One way to debunk the “naked short seller” conspiracy theory is to watch the basis heading into First Notice Day. Naked longs must sell the expiring contract, and if they wish to remain long the metal, they must buy another farther-out contract. Right now, for example, we are in the late stages of “rolling” from the March silver contract to May (there were about 80,000 contracts open a month ago, and now about 30K).

Anyway, getting back to the topic, speculators are frequently driving up the price by buying news and rumors and almost as often driving down the price. In the short run, they can have an enormous impact on the price. But in the long run, they have almost none.

There are an estimated seven billion people on Earth. Most of them don’t read about the US stock market, the press releases from the Governor of the Bank of England, or the latest politics surrounding the appointment of a new head at the Bank of Japan. They don’t know how the price is supposed to move when earnings estimates for the S&P 500 are raised or lowered.

They are doing one of two things with physical metal. They are either slowly hoarding it, as the only safe store of wealth they can understand. Or they are performing arbitrage, each with his notion of the “right price”. When metal is priced lower than their threshold, these latter folks buy. When the price rises above, they sell. Most of them, of course, don’t even look at the price measured in dollars. They are using another currency, such as rupees.

The actions of the hoarders will sooner enough cause the final descent into permanent gold backwardation. But don’t count your paper “profits” just yet. This is not a time when gold owners get “rich”. Sure, the gold will have a high value indeed, though it may be worth your life to show anyone that you have it as occurred throughout history.

Permanent gold backwardation—the withdrawal of the gold bid on the dollar—will lead to bad times. Certainly, government policies are causing the capital base that supports our society to be hollowed out. If it can no longer support us, if the debt-based currencies no longer work, and if industries such as food distribution seize up due to lack of credit, then even the best case is pretty bleak.

For now, the actions of the arbitragers drive the price. Gold and silver are totally unlike any other commodities. Both metals have a stocks to flows ratio that is extraordinarily high. Stocks to flows is total global inventories divided by annual mine production. For gold and silver, this number is in the many decades. For other commodities, it’s measured in months.

All of this inventory is potential supply at the right price. If the price rises above the threshold set by a large number of owners, then metal comes into the market. If the price falls below this threshold (or the threshold ratchets up) then metal is taken out of the market.

The speculators can drive the price quite far in either direction, in the short term. But it is the hoarders and arbitrageurs who drive the price in the long term. A century ago, gold was worth about $20 an ounce. Now it is worth about $1600. This is another way of saying that the dollar has gone down to 1/80th its value. This trend is not going to end soon (or indeed end at all). But it does not move in a straight line, as these past few years have proven once again.
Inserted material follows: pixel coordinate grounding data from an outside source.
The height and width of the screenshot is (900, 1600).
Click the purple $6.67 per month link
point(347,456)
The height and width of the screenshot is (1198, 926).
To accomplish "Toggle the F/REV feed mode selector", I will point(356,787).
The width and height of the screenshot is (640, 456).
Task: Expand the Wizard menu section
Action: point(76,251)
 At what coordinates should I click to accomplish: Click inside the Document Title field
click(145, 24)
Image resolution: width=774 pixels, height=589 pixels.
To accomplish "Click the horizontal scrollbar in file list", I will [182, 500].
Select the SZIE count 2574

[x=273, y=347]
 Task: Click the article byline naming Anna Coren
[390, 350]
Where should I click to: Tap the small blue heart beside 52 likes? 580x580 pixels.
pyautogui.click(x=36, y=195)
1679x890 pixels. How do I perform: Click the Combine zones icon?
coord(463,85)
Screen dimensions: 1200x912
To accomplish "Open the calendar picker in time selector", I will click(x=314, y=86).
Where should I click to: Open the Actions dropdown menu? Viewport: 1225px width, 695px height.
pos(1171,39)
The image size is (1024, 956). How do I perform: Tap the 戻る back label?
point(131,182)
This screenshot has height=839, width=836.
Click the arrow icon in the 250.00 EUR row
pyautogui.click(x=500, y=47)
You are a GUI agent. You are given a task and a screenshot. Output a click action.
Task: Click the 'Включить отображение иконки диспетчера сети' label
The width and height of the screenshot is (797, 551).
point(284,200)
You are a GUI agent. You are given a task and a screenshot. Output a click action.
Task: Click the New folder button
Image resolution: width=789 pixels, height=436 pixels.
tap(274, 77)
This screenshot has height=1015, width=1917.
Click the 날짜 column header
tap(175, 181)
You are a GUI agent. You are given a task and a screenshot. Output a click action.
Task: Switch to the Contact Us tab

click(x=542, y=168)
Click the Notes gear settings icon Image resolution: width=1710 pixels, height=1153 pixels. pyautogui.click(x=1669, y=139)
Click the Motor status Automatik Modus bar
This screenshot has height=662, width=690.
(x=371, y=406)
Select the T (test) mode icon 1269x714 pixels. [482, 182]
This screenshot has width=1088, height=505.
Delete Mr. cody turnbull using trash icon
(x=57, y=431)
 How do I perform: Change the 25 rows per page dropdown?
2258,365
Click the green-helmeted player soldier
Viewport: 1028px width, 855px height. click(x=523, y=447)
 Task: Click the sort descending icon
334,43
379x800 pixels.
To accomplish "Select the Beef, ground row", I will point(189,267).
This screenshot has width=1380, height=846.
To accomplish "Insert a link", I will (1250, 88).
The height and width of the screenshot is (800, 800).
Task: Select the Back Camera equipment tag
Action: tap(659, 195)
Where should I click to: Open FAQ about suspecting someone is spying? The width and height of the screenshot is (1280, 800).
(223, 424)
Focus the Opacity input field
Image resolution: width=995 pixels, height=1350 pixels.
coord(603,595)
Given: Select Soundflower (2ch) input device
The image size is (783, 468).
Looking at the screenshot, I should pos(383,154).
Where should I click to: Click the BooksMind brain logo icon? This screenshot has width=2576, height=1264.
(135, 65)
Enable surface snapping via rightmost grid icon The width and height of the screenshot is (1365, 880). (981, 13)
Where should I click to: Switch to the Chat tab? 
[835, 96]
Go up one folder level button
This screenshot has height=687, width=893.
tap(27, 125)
Wouldn’t it be nice to have an indicator that can help one determine whether hoarders and arbitrageurs are driving the price at the moment, or if it’s just the speculators again? This is precisely what the basis shows (among other things). In other words, are you buying your physical gold or silver into a speculative move (bad), or are your purchases part of a fundamentals-driven move (good)?

Monetary Metals is now publishing graphs of the basis for gold and silver along with our commentary. Click here to view the Last Contango Basis Report (free registration required).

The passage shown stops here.